-- Prompt --
In these records, how many lines contain "will"? Please reply with the number only.
------ Exercise inputs ------
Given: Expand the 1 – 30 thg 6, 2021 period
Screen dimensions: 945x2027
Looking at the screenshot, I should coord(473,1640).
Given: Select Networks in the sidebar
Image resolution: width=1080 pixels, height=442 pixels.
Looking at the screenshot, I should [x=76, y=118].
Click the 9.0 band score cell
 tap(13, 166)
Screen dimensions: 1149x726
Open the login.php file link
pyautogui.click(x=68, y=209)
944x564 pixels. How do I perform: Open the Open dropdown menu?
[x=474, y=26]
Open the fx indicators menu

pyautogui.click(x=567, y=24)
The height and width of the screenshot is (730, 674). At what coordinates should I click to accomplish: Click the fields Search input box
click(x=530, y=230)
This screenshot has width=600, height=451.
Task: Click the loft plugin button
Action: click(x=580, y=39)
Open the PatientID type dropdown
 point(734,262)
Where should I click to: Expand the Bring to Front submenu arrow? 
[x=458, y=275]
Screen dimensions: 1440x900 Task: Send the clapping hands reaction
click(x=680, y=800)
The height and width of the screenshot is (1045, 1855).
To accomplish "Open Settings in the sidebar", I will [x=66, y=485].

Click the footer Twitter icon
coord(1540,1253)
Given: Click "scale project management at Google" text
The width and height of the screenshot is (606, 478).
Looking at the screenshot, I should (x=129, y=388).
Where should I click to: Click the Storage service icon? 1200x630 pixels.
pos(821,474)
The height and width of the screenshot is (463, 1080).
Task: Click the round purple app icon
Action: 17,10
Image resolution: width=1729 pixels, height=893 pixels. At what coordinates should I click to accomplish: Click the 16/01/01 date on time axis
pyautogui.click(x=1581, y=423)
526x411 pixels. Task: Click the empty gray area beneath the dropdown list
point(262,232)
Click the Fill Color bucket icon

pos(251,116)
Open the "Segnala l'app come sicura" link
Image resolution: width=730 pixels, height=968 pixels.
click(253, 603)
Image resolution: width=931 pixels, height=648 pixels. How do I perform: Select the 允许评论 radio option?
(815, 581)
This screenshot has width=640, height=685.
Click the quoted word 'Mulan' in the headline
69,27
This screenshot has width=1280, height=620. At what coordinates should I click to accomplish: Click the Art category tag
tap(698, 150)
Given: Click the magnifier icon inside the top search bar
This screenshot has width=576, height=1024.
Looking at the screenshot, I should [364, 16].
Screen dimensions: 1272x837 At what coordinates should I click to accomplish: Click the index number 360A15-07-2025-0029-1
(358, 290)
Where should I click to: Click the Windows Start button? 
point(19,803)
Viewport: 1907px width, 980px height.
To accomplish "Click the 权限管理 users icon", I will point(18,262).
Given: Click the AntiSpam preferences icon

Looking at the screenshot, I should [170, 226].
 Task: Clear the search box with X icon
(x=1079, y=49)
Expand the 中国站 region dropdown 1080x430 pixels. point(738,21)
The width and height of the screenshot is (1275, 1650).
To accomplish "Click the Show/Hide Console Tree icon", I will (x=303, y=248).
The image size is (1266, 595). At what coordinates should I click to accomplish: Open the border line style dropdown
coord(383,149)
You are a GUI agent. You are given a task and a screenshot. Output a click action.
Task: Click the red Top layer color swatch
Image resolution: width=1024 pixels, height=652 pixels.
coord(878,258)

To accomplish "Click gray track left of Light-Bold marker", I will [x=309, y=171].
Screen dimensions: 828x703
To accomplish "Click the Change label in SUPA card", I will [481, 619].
------
-- Answer area --
5